The mountain high, the valley low

In the weeks following the anniversary of my father’s death things have been low. I guess in some ways that is to be expected. How foolish of me to be surprised by my lack of patience for my husband and children! We had a lovely 4th of July birthday celebration for our Lucy with family from out of town and it was so wonderful. John and I commented to one another that it had been one of our best kid birthdays! And it was! 

On the Monday that followed my brother-in-law and mother packed my 8-months-pregnant sister up in the car for the long drive home and I found myself angry, but couldn’t place why. Everything was bothering me! It was July 6, the death-iversary! I should be sad! Not mad! And … shouldn’t I be more healed than this? It was frustrating.

A few days later word came that my father’s sister’s heart had finally given out after years of cardiac issues. After a few days in the hospital her heart just quit and she was no more. After my father’s death my aunt and I did not maintain a relationship, despite a few small efforts on her part. It was too complicated for me, and I was still too young and hurt to know what to say or do. So I distanced myself from that part of my family and they allowed it. A few years ago my grandma passed away and my sister called to tell me, much like she had to call and tell me about our aunt. Everything stirs the pot. Her death was a punch to the gut. The waves of grief overcome afresh. People who are close and people who are distant when they should not be move on from this life. It all leaves you wondering. It all leaves you regretful. And now you’ll never know.

Yesterday I got word that an old friend from high school is severely injured after being hit by a car while she was out training on her bike with a group. She was the type of person you loved to get in trouble with. We ran on the track and cross-country teams together. We spent countless hours in her bedroom singing into hairbrushes. We TP’ed her neighbors and met up for Mexican food when we were home from college. She’s now married with four young children. She is on life support. Things are critical. She will always carry damage from this. I am reeling thinking about her and her family and praying for her, thankful that for now she does not fully realize her new reality. (Here is a link to the Go Fund Me for her if you feel led to help her family financially  http://www.gofundme.com/za3n8b3)

Sometimes when it is like this I wonder … is the valley ok? Is it ok for it to be hard for me to get out of bed? Am I faithless if I feel sad and a bit downtrodden? My family needs me. I can’t bail on everything and dive headlong into grief and really I don’t want to, well, not all the time. I just want it to go away. I want life to go on with me unscathed. And that is the crux of life and death and perhaps a part of the injustice: Earthly death does not stop the world from turning. Very few will stop for you in your grief for longer than a moment. Six billion people wake up, do their work, eat what they have to eat, choose to love or not to love, do the miscellaneous good or bad or benign things they do, deal with their lives, and then go to sleep. Some of them do not make it sunrise to sunset, and that is how it is. Some of them go to sleep and wake no more and that is how it works.

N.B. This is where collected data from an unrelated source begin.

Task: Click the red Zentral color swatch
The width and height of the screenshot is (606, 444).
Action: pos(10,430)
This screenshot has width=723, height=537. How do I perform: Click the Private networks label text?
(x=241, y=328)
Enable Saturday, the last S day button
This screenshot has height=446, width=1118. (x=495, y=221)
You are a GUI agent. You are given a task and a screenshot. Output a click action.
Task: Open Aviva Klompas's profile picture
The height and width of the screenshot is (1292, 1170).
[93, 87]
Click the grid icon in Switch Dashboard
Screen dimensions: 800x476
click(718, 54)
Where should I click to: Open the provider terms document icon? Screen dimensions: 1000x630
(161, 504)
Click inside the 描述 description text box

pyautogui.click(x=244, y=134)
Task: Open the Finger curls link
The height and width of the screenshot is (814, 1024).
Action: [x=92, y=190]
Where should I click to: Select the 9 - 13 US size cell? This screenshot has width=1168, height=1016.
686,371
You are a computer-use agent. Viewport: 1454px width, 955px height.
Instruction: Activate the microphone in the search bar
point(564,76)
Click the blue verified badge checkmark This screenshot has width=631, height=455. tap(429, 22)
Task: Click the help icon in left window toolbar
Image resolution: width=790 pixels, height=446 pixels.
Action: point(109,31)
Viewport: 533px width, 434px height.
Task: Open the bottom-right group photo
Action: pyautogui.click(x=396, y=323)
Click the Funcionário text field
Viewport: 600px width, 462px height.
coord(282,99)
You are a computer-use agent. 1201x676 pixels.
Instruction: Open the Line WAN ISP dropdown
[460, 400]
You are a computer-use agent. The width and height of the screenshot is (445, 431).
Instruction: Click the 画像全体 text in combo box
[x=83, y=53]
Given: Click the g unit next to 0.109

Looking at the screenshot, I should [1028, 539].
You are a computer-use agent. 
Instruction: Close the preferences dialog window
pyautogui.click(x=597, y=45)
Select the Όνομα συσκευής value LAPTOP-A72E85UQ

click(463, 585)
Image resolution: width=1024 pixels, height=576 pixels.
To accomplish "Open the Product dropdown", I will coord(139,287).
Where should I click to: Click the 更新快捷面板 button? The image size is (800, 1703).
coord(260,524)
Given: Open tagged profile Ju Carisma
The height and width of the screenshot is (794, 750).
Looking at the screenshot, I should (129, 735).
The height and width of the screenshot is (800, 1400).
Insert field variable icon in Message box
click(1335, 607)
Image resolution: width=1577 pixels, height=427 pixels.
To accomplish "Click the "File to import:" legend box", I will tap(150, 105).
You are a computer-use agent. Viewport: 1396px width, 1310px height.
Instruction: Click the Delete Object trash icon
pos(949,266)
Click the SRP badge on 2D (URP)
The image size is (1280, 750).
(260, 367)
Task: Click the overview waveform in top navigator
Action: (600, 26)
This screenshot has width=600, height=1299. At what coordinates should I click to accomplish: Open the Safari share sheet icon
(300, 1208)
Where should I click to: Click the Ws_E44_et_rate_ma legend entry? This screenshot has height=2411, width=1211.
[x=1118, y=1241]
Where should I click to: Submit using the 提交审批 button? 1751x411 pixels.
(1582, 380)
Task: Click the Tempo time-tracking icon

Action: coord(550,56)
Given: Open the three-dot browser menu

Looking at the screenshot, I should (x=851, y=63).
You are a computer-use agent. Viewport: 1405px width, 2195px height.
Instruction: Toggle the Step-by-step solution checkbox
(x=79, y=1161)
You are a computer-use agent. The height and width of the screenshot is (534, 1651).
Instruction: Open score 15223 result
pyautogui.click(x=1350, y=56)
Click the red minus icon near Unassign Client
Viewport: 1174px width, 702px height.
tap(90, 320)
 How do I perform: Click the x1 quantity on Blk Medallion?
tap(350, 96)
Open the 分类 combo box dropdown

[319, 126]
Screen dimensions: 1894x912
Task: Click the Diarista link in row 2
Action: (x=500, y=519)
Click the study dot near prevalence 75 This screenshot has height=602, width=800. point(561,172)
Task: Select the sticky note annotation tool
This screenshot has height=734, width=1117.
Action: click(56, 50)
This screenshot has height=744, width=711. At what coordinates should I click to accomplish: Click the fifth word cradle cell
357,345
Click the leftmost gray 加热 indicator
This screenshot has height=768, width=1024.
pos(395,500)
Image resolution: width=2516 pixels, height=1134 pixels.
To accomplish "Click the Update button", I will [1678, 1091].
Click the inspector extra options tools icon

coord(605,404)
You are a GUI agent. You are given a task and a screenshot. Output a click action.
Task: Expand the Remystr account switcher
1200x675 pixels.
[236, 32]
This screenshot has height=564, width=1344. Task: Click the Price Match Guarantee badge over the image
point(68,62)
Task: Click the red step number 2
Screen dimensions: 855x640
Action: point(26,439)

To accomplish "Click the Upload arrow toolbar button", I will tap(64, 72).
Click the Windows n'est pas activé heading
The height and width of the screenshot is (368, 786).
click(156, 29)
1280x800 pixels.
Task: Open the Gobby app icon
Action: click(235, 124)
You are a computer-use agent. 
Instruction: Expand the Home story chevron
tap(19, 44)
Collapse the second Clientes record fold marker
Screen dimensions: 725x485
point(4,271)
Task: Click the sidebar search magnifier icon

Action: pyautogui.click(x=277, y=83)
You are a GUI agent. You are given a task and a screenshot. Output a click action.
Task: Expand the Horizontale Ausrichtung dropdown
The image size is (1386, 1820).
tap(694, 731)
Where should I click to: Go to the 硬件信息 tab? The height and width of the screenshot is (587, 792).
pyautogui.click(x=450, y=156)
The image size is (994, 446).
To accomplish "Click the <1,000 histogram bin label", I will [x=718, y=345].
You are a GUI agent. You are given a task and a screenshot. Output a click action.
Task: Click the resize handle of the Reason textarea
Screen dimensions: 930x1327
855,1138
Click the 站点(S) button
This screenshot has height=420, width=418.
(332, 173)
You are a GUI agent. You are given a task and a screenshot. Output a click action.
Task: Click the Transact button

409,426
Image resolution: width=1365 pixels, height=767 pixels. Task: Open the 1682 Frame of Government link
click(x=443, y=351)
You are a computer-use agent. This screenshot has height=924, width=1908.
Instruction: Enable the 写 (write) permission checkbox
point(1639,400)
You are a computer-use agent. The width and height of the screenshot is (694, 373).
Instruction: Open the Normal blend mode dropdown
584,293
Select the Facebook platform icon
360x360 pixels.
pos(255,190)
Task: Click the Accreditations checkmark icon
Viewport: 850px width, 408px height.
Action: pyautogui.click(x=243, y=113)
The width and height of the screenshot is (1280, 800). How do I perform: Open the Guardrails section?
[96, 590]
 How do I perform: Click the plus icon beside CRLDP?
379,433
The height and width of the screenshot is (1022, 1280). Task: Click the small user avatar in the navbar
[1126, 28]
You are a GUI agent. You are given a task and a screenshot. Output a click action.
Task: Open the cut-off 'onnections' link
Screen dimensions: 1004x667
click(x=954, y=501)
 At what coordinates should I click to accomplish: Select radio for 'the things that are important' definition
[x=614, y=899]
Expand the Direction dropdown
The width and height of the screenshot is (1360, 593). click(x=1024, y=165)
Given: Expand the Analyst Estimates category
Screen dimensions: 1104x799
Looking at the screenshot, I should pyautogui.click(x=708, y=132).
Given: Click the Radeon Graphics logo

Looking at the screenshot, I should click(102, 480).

Some moments alter everything as we knew it, and not for the better. It is not fair and it is not right. It is devastating and horrific and we have to see it. We have to hold it as it bleeds and tell it that everything’s going to be all right, even if it’s not. We have to cradle it as it takes it’s last breath. We have to bury it with our tears. We have to pack up it’s belongings and figure out what’s next. We must pick up and keep moving or be swallowed by it all. At best we can compartmentalize or misplace it for a moment but we can never forget. The troubles of this world are so real. Thank God they are temporary. Thank God new life is always on it’s heels. It has to be. Please God let there be new life.

Some of you might ask me … how do I find God in those moments? My answer to you is this: I did not find God in these moments. He found me. 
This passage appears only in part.